Posted on 2023-09-20 02:05:49 by Sathish

        Radical Laparoscopic Cholecystectomy is performed for gall bladder cancer. Most of the time gall bladder cancer is associated with gall stones. Pre operative diagnosis of gall bladder cancer is suspected by presence of large mass in the gall bladder during ultrasonographic examination of abdomen. But to some extent the gall bladder cancer is confirmed with pre operative PET scan. After the diagnosis of gall bladder cancer, full evaluation of gall bladder and biliary system will be done and the patient will be prepared for surgery.

        Commonly this Laparoscopic Radical Cholecystectomy is done under general anaesthesia.  All investigations relevant to general anaesthesia is done along with LFT and in case of other systemic disease the concerned specialist opinion must be obtained. After anaesthesiologist evaluation patient will be submitted for radical laparoscopic cholecystectomy. Where ever facilities available for ICG study with compatible laparoscopic system, ICG is injected prior to surgery to delineate the common bile duct so that injury to CBD can be avoided. Forty-five minutes after injection of ICG intravenously, most of the ICG will be concentrated in the biliary system. This can be seen by compatible laparoscopic system.
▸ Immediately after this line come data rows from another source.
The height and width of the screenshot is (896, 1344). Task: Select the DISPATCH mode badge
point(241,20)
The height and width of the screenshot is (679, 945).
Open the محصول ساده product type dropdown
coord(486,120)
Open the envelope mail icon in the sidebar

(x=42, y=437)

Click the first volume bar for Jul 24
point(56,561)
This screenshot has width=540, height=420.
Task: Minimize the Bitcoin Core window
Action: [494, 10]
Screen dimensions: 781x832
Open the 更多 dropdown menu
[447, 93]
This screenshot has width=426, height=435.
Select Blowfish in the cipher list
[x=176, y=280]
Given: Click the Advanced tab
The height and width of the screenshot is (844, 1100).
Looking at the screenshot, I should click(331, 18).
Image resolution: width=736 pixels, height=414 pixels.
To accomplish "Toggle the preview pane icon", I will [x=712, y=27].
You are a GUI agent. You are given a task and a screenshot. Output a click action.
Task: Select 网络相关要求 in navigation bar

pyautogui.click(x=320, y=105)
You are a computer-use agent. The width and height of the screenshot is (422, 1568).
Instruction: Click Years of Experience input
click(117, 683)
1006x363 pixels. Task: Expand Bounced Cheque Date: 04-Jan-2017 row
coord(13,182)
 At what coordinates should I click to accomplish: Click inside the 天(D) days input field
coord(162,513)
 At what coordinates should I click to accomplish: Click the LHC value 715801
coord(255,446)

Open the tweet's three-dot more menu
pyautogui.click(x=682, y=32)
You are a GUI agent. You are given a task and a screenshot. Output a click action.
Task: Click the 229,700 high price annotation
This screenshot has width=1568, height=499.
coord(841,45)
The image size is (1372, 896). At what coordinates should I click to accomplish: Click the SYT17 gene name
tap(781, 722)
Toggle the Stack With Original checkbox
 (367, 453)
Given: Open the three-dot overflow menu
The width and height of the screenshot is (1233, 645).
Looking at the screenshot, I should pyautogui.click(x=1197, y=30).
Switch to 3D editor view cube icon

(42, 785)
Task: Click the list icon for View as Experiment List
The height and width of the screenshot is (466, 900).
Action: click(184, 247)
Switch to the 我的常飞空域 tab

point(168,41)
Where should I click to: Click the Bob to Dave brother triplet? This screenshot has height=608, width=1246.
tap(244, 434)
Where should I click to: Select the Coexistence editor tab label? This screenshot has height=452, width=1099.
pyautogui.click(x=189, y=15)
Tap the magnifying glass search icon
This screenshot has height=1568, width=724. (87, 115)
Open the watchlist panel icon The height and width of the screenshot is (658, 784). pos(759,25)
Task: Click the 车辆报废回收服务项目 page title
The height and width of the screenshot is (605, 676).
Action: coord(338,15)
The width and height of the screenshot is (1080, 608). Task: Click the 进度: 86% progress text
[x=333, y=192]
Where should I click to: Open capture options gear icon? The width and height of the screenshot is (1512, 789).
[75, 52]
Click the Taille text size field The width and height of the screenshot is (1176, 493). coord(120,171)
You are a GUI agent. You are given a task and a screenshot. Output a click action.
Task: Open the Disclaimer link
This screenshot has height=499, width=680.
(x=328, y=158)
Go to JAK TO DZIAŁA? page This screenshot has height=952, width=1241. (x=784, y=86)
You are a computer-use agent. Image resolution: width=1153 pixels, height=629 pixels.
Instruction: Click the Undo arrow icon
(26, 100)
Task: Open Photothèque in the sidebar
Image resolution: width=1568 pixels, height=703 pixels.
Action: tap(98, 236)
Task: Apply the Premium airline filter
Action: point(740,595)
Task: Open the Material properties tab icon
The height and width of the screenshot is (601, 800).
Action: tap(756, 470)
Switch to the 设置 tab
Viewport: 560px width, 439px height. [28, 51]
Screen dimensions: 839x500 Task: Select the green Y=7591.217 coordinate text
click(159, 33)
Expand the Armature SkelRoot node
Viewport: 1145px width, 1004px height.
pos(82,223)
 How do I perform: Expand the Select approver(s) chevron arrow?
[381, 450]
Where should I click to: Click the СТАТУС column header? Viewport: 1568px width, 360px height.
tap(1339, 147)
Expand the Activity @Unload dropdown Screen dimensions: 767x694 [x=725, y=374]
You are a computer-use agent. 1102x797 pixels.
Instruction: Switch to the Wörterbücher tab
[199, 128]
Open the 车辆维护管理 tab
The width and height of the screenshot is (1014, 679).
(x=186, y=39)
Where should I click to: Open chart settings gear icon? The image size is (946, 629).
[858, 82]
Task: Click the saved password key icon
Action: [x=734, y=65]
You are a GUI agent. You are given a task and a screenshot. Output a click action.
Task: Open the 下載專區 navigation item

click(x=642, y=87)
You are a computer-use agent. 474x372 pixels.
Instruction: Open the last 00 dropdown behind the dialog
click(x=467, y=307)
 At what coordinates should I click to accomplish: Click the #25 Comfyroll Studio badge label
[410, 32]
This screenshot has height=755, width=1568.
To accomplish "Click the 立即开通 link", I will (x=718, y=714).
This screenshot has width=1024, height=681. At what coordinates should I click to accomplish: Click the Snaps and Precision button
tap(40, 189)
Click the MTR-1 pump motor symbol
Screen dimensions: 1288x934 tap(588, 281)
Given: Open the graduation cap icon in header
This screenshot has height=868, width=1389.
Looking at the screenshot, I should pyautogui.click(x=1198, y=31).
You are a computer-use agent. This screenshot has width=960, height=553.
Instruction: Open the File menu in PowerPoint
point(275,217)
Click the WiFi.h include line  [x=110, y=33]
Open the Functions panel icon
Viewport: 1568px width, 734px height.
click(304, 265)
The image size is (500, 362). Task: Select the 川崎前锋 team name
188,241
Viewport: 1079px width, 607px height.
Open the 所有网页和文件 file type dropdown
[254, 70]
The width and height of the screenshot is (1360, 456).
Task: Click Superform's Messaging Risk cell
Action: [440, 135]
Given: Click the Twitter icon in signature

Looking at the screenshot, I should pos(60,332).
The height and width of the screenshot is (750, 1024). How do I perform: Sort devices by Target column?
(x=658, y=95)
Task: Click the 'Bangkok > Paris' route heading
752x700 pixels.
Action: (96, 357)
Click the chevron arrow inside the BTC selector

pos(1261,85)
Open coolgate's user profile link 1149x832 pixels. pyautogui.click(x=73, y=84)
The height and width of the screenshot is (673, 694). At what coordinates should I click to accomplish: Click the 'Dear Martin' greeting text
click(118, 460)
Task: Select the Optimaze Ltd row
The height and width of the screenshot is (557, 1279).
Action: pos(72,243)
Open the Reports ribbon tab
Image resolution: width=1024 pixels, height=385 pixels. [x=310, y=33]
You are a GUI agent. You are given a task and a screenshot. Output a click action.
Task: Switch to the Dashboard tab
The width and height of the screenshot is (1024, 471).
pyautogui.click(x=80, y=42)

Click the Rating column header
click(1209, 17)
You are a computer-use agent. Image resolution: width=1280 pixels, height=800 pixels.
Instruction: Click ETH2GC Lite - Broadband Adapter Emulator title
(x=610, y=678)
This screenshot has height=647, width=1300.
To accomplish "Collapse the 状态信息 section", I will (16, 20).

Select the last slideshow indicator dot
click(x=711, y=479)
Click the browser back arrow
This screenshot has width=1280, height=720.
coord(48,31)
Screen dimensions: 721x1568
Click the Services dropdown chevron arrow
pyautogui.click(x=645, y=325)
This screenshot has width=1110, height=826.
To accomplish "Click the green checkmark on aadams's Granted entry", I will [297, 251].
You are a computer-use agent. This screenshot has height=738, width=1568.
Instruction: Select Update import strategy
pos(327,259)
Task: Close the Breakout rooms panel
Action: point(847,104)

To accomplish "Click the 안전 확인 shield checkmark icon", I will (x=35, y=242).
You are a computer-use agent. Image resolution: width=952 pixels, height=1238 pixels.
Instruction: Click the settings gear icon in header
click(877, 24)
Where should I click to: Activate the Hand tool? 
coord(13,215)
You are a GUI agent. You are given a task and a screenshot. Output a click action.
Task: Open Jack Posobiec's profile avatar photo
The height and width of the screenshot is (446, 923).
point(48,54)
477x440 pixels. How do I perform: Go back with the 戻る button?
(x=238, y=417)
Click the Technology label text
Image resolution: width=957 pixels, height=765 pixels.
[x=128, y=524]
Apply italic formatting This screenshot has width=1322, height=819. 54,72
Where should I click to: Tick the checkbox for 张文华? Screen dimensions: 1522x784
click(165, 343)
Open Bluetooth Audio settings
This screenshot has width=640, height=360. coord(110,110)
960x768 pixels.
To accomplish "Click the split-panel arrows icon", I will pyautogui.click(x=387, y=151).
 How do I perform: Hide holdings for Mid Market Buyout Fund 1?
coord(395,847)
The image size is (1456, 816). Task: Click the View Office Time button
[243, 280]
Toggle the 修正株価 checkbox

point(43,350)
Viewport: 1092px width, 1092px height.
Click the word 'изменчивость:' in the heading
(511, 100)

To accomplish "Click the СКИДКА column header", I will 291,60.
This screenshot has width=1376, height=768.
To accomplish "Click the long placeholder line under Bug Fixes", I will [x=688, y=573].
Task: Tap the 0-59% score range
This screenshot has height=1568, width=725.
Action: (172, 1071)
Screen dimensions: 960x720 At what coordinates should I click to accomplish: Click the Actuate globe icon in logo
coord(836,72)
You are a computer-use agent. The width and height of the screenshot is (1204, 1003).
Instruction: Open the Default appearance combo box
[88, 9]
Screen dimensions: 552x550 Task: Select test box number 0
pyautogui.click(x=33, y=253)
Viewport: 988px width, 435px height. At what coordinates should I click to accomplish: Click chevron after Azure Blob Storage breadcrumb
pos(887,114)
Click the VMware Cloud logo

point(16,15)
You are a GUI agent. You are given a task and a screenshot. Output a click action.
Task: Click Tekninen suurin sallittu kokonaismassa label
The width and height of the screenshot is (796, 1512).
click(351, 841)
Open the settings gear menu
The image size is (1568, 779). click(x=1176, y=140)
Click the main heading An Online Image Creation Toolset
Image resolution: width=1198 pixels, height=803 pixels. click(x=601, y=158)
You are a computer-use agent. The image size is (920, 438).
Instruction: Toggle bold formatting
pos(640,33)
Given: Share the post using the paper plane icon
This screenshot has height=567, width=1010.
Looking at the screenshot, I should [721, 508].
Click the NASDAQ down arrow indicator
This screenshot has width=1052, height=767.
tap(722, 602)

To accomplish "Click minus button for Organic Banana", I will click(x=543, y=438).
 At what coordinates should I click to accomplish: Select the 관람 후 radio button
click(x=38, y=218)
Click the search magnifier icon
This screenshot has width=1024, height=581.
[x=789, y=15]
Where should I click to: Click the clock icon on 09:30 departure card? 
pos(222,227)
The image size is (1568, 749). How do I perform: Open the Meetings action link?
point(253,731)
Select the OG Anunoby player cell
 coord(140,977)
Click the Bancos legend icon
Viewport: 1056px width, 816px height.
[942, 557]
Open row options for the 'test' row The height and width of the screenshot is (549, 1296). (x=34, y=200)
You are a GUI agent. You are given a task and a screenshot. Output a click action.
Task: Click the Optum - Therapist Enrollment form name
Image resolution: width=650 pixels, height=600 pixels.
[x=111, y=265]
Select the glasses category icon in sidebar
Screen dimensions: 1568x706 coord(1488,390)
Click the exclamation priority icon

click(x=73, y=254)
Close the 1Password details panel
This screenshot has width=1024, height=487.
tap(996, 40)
   The procedure is done similar to routine laparoscopic cholecystectomy. There are few differences between routine laparoscopic cholecystectomy and radical laparoscopic cholecystectomy. They are,

  1. Extreme care will be taken to remove lymph nodes present in the area of Calot’s triangle.
  2. Thin rim of liver tissue about, 1cm will be removed close to the gall bladder.
  3. Entire cystic duct will be removed without damaging common bile duct.
  4. Lymphatics present over the hepatoduodenal ligament will be removed.
  5. Better to avoid gall bladder rupture during surgery which prevent the spillage of tumour cell into the abdominal cavity.

        The combined use of harmonic scalpel and bipolar diathermy helps to complete the dissection. Once the dissection is over, the specimen is removed through Endo-bag. Once the specimen is removed it will be sent for histopathology examination (Biopsy) which confirms the cancer.